I’m going to be honest with you. I don’t think I understood this book or book series entirely. As I said in my previous review of books 1 and 2, puzzle-wise, the story is interesting. How Tobias Hawthorne anticipated so many things; how he planned all his riddles and secret compartments in advance. Imagining there are genius minds out there is amazing, people capable of great strategies. Also, imagining what you can do and solve when you’ve trained your mind in such ways, like the Hawthorne brothers and Avery could, definitely exhilarating.

I think my main problem with this series is the romance. There’s romance in many stories, even when it’s not the main storyline in the plot. At the same time, there are books, like in the Fantasy Romance genre, where the love relationship between the protagonists is as important as the main conflict they have to solve. In “The Inheritance Games,” the romance turned out to be a distraction for me. You see, this triangle among Avery, Jameson and Grayson was very confusing in the first books. In this last one, even when Avery took her pick, it doesn’t feel like she completely did. The romanticism here is lacking, so underwhelming. Even when Jameson, out of his character, tries to behave more romantically, he sounds false. Grayson, on his part, can be romantic in a way that makes you say, how did she choose Jameson instead of him?

[This is not a spoiler. Remember the end in book 2? Avery said to Jameson: “Heads, you kiss me… Tails, I kiss you. And this time… It means something.”]

Jameson is a very interesting character, his mood, his intellect, his hunger. However, romance-wise when you pair him with Grayson, there’s something in the way their relationships with Avery have been narrated and described, that you can’t finished falling in love with Jameson, or better yet with ‘Jameson-Avery.’

I understand that the main focus of this series is the mystery and the puzzles. However, I feel Jennifer Lynn Barnes didn’t want to leave the love triangle so much in the background. So, it wasn’t a strong storyline as in mixed-genre stories, but it had more attention than in stories were romance is just a thought. As a consequence, it built my expectations. I wasn’t just following the characters solving riddles. I was also trying to fall for them and see how their relationships were going to end.

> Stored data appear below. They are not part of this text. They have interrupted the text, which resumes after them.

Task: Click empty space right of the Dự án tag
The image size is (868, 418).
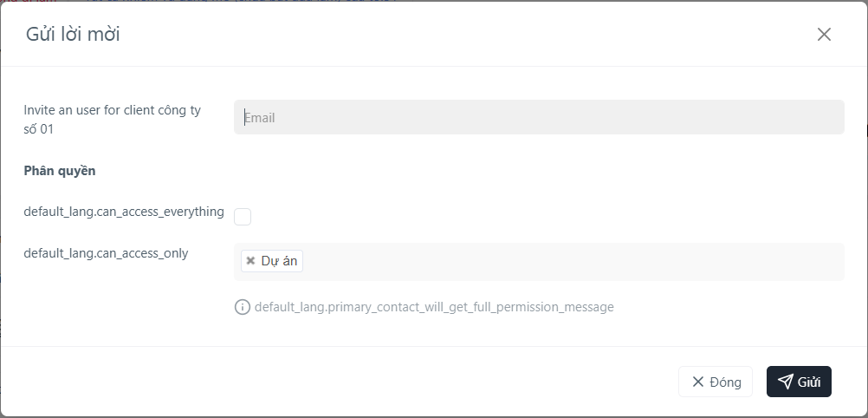Action: pyautogui.click(x=573, y=262)
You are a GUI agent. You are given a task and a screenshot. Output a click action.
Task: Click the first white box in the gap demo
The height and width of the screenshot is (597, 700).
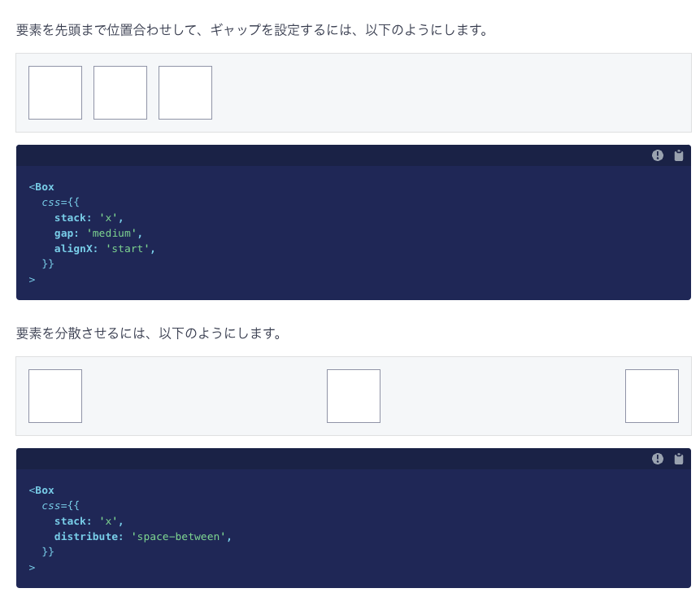point(54,92)
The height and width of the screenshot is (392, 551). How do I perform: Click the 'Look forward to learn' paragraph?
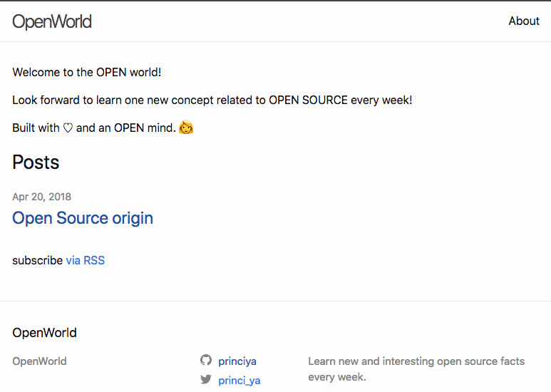212,100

In my personal opinion, I would have enjoyed more the story if the author had taken the romance out of the equation. Take the epilogue, for instance. I would have liked to get a better picture of Avery and Jameson. But again, because romance is not the deal here, their future was just mentioned. And believe me readers, I understand this in principle. However, as I said I feel Barnes gave more attention to the love part than it should have, and for such, I would have expected more at the end.

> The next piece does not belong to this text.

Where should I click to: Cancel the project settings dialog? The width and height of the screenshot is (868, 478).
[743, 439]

Now, let’s get into the juicy part. Being a mystery story, Avery and the Hawthorne brothers are facing now a new enemy. They don’t know who this person is or why is he entwining them in his/her plot. I’m not complaining about this. That said, there was so much suspense built throughout the story, that when the conflict was solved, it happened too fast and almost without consequences. I mean, even though Avery decided to put a lot on the line, her win felt too simple. At one point we have this elaborate plot with a clever enemy and so many possible disastrous outcomes, and then, she plays and wins, in a blink of an eye, and all the threat is gone. It left me without a proper closure.

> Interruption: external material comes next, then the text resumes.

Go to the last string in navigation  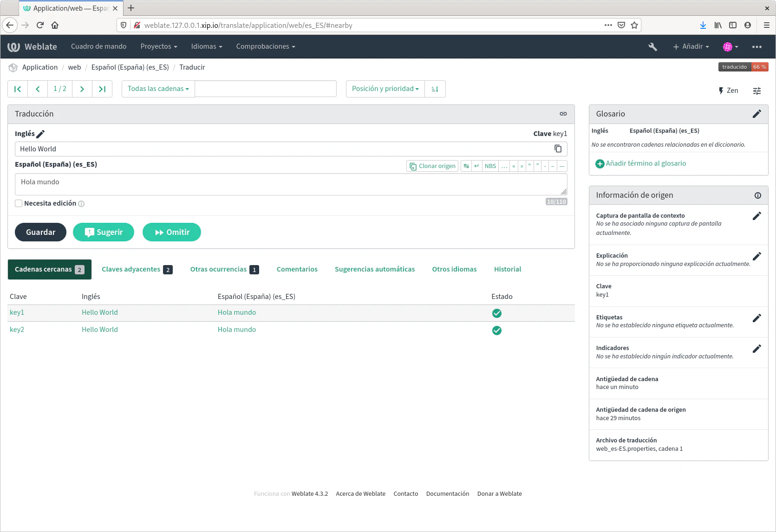click(102, 89)
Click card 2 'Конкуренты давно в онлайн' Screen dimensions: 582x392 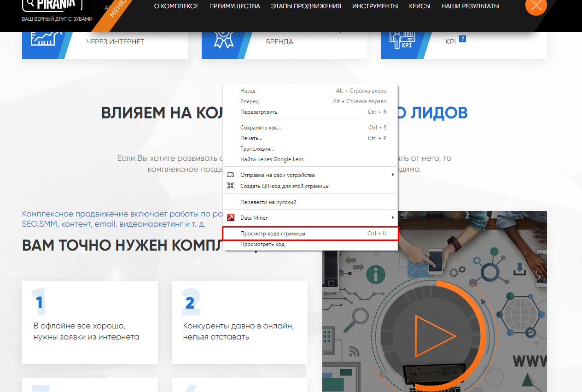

Moreover, the ending of Toby’s storyline—if you read the other books, you know he is Tobias Hawthorne’s ‘son—’ was a bit lacking. I would have expected something more, maybe more fight, not such resignation to his fate—even though I get he had a reason for the choice he made. He is such a mysterious character throughout the series that I believe he deserved more paragraphs in the book.

In a nutshell. 

In the epilogue, we get a hint that a possible new series could come up, at least if the author wanted to explore that subject further. I was a fan of the puzzles. I was a fan of the characters’ intellect, courage and mental agility. I wasn’t a fan of how the conclusion came to be or the romance in general. So, I hope, if there’s more to come eventually, I can get more of the first and less of the latter.